**Activity**
Print the entries exactly; no image belongs in the copy.

**Data records**

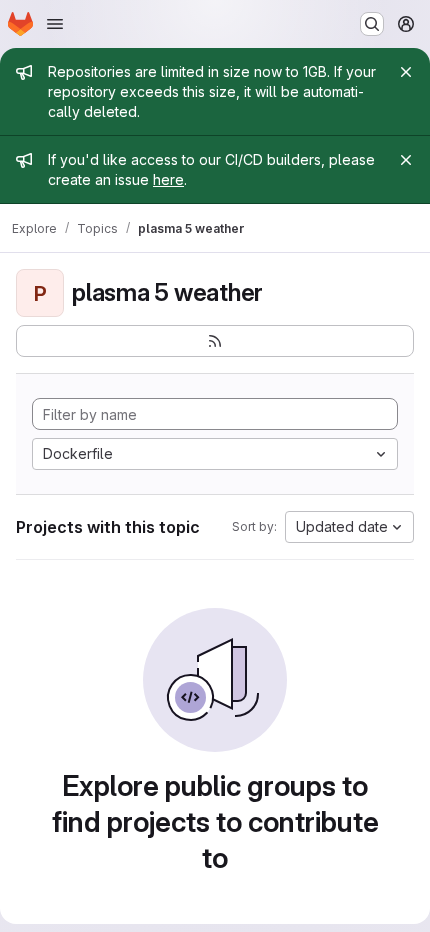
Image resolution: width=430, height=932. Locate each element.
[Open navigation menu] (55, 24)
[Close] (406, 72)
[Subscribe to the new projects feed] (215, 341)
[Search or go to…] (372, 24)
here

**Response to the exercise**
Image resolution: width=430, height=932. Locate each element.
[Open navigation menu] (55, 24)
[Close] (406, 72)
[Subscribe to the new projects feed] (215, 341)
[Search or go to…] (372, 24)
here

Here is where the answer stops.